El vicepresidente de Cáritas de la diócesis de Posadas, padre Alberto Barros, dejó una de las definiciones más contundentes sobre la actualidad social del país al afirmar que hoy se vive en una “Argentina crucificada”. La frase, cargada de simbolismo, fue pronunciada en el programa “Arriba la radio”, por Radio Up, en el marco de una reflexión sobre el contexto económico y social.
Lejos de una expresión aislada, Barros desarrolló un diagnóstico profundo que vincula la crisis actual con situaciones de exclusión, deterioro de derechos y aumento del sufrimiento social. “Hoy vivimos en una Argentina crucificada, dolida, que vive un tiempo de pasión”, sostuvo.

Una metáfora que describe la crisis social
El sacerdote explicó que el concepto de “Argentina crucificada” no es solo una imagen religiosa, sino una forma de describir el impacto concreto de la crisis en la vida cotidiana de millones de personas.
En ese sentido, enumeró distintos sectores afectados: jubilados que no pueden acceder a medicamentos, familias que reducen sus comidas diarias, personas endeudadas que no logran salir de su situación y jóvenes que abandonan estudios por falta de recursos.
“¿Qué se puede decir de familias que renuncian a algunas comidas diarias?”, planteó, al describir un escenario donde la precariedad se vuelve estructural.
El avance de la exclusión
Barros también advirtió sobre el crecimiento de situaciones de vulnerabilidad extrema, muchas veces invisibilizadas. Desde el aumento de adicciones hasta la falta de acceso a la salud, el dirigente religioso sostuvo que existen múltiples “cruces” que atraviesan a la sociedad.
“Hay mucha gente que vive crucificada”, remarcó, al señalar que la crisis no solo es económica, sino también social y humana.
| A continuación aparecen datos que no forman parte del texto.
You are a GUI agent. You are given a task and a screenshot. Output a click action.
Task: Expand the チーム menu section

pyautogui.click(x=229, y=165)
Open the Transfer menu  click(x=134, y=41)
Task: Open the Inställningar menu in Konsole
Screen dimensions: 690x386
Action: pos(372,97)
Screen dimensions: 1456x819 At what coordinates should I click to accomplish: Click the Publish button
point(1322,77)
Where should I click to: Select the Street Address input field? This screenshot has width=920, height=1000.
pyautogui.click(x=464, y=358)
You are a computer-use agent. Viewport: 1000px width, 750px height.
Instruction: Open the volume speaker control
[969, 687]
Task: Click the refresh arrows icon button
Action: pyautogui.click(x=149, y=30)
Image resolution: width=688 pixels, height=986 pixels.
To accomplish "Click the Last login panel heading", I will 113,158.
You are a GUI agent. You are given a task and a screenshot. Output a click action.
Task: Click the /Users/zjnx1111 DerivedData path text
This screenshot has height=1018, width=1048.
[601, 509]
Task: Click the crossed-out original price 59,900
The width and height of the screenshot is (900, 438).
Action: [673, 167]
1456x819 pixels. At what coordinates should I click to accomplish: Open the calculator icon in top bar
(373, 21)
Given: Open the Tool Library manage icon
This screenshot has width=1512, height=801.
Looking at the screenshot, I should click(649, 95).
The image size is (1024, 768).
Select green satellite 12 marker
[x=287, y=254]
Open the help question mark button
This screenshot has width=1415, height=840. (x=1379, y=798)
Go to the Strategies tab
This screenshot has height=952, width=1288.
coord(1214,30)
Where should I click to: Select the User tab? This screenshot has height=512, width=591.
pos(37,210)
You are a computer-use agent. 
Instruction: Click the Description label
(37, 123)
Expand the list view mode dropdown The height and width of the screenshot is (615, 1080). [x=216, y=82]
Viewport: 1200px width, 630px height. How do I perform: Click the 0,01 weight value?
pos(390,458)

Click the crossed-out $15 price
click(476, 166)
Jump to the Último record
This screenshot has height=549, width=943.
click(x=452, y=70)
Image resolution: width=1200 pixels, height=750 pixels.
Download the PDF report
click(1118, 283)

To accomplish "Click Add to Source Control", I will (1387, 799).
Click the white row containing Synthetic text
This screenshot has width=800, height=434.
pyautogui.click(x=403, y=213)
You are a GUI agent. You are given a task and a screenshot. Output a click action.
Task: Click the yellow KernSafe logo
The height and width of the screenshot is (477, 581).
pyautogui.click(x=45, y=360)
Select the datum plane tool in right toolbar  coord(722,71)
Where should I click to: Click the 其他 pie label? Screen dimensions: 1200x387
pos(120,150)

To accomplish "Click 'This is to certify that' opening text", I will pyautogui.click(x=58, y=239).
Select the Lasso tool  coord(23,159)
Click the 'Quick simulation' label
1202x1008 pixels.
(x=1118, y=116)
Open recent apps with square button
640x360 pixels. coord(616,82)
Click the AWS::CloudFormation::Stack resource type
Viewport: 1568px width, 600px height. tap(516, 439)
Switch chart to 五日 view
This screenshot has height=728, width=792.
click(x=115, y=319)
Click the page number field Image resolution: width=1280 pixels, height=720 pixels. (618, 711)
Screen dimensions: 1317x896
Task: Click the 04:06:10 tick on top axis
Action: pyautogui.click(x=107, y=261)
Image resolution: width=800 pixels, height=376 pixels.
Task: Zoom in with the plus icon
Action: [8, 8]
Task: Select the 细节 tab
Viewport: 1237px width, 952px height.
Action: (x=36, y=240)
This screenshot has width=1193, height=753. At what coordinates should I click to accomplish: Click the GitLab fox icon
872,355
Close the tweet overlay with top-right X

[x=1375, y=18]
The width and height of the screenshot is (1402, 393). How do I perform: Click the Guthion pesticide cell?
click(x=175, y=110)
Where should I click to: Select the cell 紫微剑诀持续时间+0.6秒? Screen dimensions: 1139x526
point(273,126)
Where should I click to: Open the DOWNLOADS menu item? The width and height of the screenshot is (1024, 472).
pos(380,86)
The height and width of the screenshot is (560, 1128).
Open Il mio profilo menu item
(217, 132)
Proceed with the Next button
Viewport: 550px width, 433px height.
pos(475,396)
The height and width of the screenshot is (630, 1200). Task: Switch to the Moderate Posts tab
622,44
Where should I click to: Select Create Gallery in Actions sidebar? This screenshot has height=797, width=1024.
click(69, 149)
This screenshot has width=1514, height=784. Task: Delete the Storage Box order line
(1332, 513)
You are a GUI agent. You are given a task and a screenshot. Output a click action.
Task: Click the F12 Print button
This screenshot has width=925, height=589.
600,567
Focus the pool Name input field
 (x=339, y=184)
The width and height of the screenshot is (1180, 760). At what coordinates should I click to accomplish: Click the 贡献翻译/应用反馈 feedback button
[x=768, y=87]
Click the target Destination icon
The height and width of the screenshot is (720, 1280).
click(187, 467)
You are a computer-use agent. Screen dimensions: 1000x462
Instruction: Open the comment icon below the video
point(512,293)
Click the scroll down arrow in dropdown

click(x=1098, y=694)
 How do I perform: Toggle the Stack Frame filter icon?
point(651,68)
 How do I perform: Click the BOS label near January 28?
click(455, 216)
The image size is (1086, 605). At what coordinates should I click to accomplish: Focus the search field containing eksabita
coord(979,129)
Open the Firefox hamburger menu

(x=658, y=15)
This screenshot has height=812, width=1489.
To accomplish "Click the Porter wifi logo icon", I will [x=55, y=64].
Además, hizo foco en el impacto que estas condiciones generan en la vida familiar: extensas jornadas laborales, estrés económico y conflictos internos que afectan la convivencia cotidiana.

Un modelo que deja afuera
En su análisis, Barros cuestionó el modelo económico actual al considerar que profundiza las desigualdades. “Es un programa político excluyente que deja a algunos adentro, muy pocos, y a una mayoría afuera”, afirmó.
La crítica apunta a la falta de políticas integrales que garanticen condiciones dignas de vida, como acceso a vivienda, salud, educación y empleo. Para el referente de Cáritas, el problema central radica en la ausencia de una mirada orientada al bien común.
Esperanza y compromiso
A pesar del diagnóstico crítico, Barros también dejó un mensaje orientado a la acción. Señaló que la salida a esta situación requiere compromiso social, políticas inclusivas y una mirada centrada en los sectores más vulnerables.
En esa línea, sostuvo que el desafío es construir “caminos de liberación” basados en la justicia social, la solidaridad y la integración.
La definición de “Argentina crucificada” sintetiza así una visión que interpela tanto a la dirigencia política como a la sociedad en su conjunto, en un contexto donde la crisis excede los indicadores económicos y se expresa con fuerza en la vida cotidiana de millones de argentinos.